The involvement of transaction processors like Nuvei to handle payments from small investors has become more prominent in the U.S. market, the processor says, since the enactment in 2012 of the Jumpstart Our Business Startups (JOBS) Act. The law’s aim was to make it easier for small businesses and startups to raise capital from ordinary investors. But at the same time, both Nuvei and KoreConX say, many firms handling investments geared to the new law reacted with “inefficient” systems that failed to comply with SEC regulations.

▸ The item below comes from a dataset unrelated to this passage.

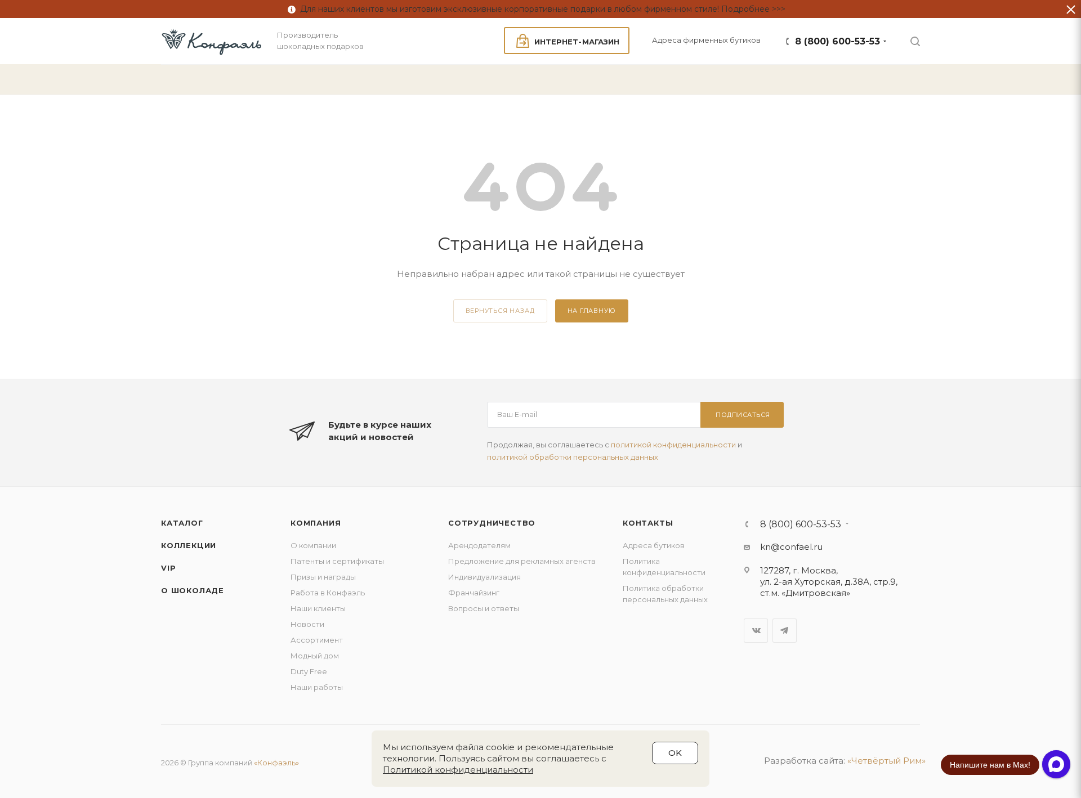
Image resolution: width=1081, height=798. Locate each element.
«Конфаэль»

Now, the opportunity in processing for this unusual market could be sizable for companies like Nuvei. “Facilitating SEC-compliant investments for entrepreneurs and private businesses is a game-changer for democratizing investing,” said Philip Fayer, Nuvei’s chairman and chief executive, in a statement.
The offer of account-to-account transfers for small-time investors could also open an important new channel for open banking, some observers say. “It’s the hot trend right now,” says Cliff Gray, a senior associate at the payments consultancy TSG. Open banking enables networks to access consumers’ bank deposits to verify ownership and balances.
Gray sees more arrangements like the Nuvei-KoreConX link taking shape in the wake of open banking’s widening availability through account-to-account networks such as the automated clearing house and the new bank-controlled real-time system FedNow and the 6-year-old Real Time Payments network from The Clearing House Payments Co. “Taking advantage of the new network infrastructure makes it a whole lot easier to do open banking,” Gray adds.